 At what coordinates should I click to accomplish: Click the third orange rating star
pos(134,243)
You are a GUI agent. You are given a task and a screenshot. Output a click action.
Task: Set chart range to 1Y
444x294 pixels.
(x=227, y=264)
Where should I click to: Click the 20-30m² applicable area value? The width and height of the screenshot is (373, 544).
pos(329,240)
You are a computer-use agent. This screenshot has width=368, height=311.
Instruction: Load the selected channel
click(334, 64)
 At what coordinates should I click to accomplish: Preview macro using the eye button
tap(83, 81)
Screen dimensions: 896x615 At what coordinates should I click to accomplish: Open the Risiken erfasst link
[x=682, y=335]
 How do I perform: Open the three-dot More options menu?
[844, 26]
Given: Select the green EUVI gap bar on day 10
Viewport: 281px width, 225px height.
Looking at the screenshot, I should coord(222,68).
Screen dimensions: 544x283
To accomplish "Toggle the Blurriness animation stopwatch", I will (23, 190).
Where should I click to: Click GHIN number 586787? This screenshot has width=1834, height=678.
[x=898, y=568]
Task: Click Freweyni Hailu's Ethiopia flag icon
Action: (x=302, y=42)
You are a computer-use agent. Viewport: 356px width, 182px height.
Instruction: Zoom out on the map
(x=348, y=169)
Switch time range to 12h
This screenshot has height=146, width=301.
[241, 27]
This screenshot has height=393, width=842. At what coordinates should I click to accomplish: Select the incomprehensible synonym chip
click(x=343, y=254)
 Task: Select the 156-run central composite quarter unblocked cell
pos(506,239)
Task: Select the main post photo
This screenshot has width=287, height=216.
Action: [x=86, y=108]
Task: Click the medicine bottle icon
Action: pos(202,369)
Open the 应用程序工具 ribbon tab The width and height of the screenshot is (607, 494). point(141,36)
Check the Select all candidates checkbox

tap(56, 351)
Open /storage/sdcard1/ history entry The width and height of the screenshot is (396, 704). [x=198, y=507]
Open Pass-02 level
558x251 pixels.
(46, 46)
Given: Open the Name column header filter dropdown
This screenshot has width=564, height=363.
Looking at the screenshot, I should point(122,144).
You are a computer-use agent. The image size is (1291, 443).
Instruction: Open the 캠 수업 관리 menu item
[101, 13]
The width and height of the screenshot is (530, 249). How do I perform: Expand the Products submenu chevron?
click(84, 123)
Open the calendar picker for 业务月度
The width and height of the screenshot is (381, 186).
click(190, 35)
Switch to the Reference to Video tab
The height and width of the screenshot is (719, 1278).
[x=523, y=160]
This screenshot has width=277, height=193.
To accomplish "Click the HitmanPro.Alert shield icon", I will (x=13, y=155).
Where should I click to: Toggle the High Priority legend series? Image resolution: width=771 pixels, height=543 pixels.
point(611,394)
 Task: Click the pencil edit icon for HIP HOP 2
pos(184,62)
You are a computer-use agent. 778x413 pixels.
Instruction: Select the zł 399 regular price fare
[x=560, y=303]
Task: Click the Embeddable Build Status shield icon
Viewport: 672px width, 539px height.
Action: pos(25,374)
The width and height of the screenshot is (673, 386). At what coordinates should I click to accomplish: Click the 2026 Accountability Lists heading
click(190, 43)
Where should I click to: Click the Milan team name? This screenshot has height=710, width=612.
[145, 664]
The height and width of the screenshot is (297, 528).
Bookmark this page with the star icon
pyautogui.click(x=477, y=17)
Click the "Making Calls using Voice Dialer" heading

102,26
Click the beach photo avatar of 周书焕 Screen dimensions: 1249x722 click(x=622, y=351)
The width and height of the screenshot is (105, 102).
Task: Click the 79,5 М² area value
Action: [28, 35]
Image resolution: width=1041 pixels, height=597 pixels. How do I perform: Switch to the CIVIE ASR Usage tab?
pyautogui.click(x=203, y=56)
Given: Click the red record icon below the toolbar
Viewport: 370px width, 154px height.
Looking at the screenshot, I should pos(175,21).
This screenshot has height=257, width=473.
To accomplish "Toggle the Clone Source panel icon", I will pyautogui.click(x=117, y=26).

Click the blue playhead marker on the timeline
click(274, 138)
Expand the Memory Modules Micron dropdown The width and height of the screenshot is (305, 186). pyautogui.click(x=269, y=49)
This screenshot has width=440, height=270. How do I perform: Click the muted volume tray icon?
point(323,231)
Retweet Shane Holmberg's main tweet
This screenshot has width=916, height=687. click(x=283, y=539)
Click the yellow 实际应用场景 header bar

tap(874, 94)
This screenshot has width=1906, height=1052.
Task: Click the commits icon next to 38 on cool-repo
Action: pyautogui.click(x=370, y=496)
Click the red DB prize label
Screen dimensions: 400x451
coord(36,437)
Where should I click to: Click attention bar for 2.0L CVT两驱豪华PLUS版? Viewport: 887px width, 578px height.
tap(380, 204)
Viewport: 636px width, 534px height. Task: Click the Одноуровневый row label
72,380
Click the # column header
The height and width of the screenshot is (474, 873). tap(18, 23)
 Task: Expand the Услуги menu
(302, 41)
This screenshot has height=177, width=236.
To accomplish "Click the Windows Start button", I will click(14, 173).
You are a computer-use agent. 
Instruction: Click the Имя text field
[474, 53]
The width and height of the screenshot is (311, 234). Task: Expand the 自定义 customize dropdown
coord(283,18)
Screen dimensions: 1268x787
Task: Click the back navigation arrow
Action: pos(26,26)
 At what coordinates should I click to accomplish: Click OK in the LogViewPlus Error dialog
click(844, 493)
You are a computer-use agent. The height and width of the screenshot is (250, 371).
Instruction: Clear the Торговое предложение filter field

■ What to work on ■
Determine the count of lines that include the word "computer" in the listing, and state nothing but that count.

■ Output for this task ■
6